● Task directions: Among the lines of the data, copy those that hold "width".

● Dataset excerpts:

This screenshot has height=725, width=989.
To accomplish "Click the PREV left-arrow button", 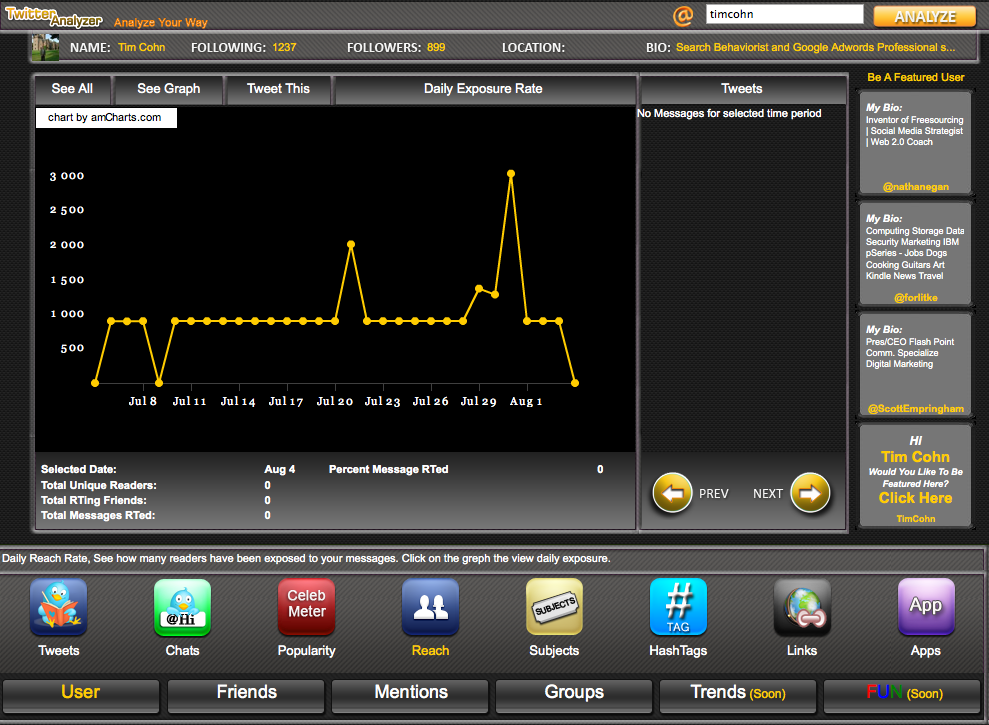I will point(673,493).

...

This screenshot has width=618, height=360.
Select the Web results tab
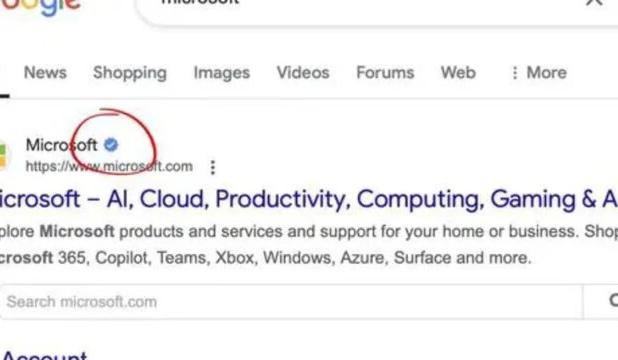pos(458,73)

● Solution for this exercise:
This screenshot has height=725, width=989.
This screenshot has width=618, height=360.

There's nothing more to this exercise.